Distributed Training Systems Architect

3 days ago


San Francisco, California, United States OpenAI Full time
About OpenAI

OpenAI is a leading AI research and deployment company dedicated to ensuring that general-purpose artificial intelligence benefits all of humanity. We push the boundaries of the capabilities of AI systems and seek to safely deploy them to the world through our products.

AI is an extremely powerful tool that must be created with safety and human needs at its core, and to achieve our mission, we must encompass and value the many different perspectives, voices, and experiences that form the full spectrum of humanity.

Job DescriptionAbout the Role

We are seeking an experienced Distributed Training Systems Architect to join our team in San Francisco, CA. The role will focus on improving the training throughput for our internal training framework and enable researchers to experiment with new ideas.

This requires good engineering skills, including designing, implementing, and optimizing state-of-the-art AI models, writing bug-free machine learning code, and acquiring deep knowledge of the performance of supercomputers.

Key Responsibilities:
  • Collaborate with researchers to enable them to develop systems-efficient video models and architectures
  • Apply the latest techniques to our internal training framework to achieve impressive hardware efficiency for our training runs
  • Profile and optimize our training framework
You Might Thrive in This Role If You:
  • Have experience working with multi-modal ML pipelines
  • Love diving deep into systems implementations and understanding their fundamentals in order to improve their performance and maintainability
  • Have strong software engineering skills and are proficient in Python
  • Have experience understanding and optimizing training kernels
  • Are passionate about understanding stable training dynamics


  • San Francisco, California, United States Anyscale Full time

    We're seeking a skilled Distributed Systems Architect to join our team at Anyscale. Our mission is to democratize distributed computing and make it accessible to software developers of all skill levels.As a Distributed Systems Architect, you'll play a key role in building the best place to run Ray, a popular open-source project that's creating an ecosystem...
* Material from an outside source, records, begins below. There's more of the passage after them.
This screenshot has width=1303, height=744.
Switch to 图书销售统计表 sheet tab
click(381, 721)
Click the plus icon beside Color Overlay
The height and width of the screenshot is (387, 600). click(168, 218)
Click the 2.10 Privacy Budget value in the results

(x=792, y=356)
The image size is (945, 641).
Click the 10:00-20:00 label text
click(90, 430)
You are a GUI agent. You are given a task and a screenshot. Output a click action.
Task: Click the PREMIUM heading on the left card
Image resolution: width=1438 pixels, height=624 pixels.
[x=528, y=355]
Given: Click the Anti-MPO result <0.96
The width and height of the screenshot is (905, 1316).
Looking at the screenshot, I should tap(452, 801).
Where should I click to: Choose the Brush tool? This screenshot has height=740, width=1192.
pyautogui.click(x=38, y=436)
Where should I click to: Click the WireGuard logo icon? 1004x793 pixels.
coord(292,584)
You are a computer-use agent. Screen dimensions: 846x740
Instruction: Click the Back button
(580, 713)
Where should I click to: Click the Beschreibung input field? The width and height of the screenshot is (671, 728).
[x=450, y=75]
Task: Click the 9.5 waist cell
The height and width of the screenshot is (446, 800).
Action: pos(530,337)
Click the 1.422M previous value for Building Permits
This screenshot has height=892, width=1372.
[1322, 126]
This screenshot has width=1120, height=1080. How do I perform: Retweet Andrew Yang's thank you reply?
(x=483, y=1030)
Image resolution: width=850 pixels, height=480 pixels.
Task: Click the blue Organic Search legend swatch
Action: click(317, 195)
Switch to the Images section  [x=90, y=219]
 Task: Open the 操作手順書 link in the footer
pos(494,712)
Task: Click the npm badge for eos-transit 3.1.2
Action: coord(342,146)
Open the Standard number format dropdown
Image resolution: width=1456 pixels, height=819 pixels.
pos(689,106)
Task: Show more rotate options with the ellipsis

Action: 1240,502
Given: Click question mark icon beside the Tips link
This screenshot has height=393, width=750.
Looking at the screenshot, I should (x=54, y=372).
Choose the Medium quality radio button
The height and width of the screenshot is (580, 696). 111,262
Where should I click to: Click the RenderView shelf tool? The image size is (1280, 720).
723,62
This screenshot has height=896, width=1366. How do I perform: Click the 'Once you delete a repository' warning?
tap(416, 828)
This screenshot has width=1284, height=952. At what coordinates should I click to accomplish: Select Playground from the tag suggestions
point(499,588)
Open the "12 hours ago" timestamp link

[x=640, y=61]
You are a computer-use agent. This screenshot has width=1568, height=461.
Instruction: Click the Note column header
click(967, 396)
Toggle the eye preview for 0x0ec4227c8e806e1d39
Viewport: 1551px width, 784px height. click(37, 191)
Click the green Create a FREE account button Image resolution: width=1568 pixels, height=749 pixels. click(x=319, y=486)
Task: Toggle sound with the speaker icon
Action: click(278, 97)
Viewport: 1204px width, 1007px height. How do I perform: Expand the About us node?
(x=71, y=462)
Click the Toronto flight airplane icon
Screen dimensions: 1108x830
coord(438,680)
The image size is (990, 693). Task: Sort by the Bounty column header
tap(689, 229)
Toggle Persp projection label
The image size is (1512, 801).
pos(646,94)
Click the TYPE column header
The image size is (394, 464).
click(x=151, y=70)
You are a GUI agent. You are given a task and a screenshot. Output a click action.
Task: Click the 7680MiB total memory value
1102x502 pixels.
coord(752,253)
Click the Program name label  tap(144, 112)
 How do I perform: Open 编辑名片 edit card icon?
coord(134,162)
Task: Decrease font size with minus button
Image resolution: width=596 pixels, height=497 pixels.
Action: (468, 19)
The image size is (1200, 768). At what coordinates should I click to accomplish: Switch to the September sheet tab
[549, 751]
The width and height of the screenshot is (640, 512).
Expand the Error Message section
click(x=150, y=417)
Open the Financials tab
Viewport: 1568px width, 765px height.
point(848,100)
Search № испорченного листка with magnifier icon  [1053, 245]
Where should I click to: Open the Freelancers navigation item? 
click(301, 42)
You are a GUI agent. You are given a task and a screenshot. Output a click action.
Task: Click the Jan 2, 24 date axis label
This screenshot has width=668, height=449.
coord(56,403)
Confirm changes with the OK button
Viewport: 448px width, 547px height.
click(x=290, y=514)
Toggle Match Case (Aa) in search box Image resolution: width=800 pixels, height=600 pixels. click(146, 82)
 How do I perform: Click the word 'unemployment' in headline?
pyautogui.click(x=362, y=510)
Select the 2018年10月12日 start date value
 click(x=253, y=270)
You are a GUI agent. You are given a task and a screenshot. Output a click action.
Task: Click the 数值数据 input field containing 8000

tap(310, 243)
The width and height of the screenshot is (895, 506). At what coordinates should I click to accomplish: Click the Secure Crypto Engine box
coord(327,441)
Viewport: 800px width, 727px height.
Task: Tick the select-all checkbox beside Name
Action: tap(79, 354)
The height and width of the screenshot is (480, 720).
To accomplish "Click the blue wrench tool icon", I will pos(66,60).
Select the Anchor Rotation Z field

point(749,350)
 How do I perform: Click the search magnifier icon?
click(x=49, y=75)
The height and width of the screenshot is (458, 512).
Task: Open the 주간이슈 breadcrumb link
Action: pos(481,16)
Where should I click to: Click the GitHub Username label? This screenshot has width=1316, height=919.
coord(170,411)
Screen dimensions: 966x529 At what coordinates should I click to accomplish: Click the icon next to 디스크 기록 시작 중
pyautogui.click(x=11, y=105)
  • San Francisco, California, United States Intelliswift Software Full time

    We are looking for a talented Distributed System Architect to design and implement our Kafka infrastructure at Intelliswift Software. The ideal candidate will have extensive experience with Confluent Kafka and be able to architect and implement scalable, high-performance distributed systems.Responsibilities include designing and implementing scalable Kafka...


  • San Francisco, California, United States MongoDB Full time

    MongoDB's Atlas Search Query team is looking for a highly skilled Distributed System Architect to join our ranks. As a key member of our team, you'll design and implement a cloud-based search service that allows users to execute complex search queries using the MongoDB Query Language.You'll work closely with our team to develop new features, optimize...


  • San Francisco, California, United States Nextdoor Full time

    Job DescriptionWelcome to the Core Services team at Nextdoor, where we operate critical high throughput services that power communities worldwide. As a Distributed Systems Architect, you will work in a large-scale distributed system environment, identifying high leverage opportunities to increase performance, scalability, and resilience.The primary focus of...


  • San Jose, California, United States Mindlance Full time

    Distributed Systems Architect PositionWe are seeking an experienced Distributed Systems Architect to join our team. As a Distributed Systems Architect, you will be responsible for designing and building large-scale distributed systems. You will work closely with our engineering team to ensure that our systems are secure, scalable, and highly available.Key...


  • San Francisco, California, United States Ripple Full time

    About the RoleRipple is seeking an experienced Senior Distributed Systems Architect to join our team. As a key member of our architecture team, you will be responsible for designing and developing complex distributed systems, leveraging your expertise in C++ and blockchain technology.Key Responsibilities• Lead the development of innovative architectural...


  • San Francisco, California, United States Cloudflare Inc Full time

    Company OverviewCloudflare Inc is a pioneering technology company that aims to build a better Internet. With a massive network powering millions of websites and Internet properties, we provide protection and acceleration for any Internet application without requiring hardware, software installation, or code modifications.As a highly ambitious company with a...


  • San Francisco, California, United States Succinct Full time

    Innovate with Succinct, a pioneer in blockchain scaling, interoperability, and privacy solutions. As a Senior Software Engineer, you'll play a crucial role in developing our distributed proving cluster for SP1 and prover network in our San Francisco office.About the RoleThis position requires expertise in architecting and maintaining a highly available...


  • San Francisco, California, United States Akka Full time

    Overview:Akka is a leader in the software industry, specializing in distributed systems and real-time streaming solutions. We are seeking a talented Field CTO to join our team and play a pivotal role in our sales strategy.Job Description:The Field CTO will be responsible for collaborating with clients to identify technical needs and provide tailored...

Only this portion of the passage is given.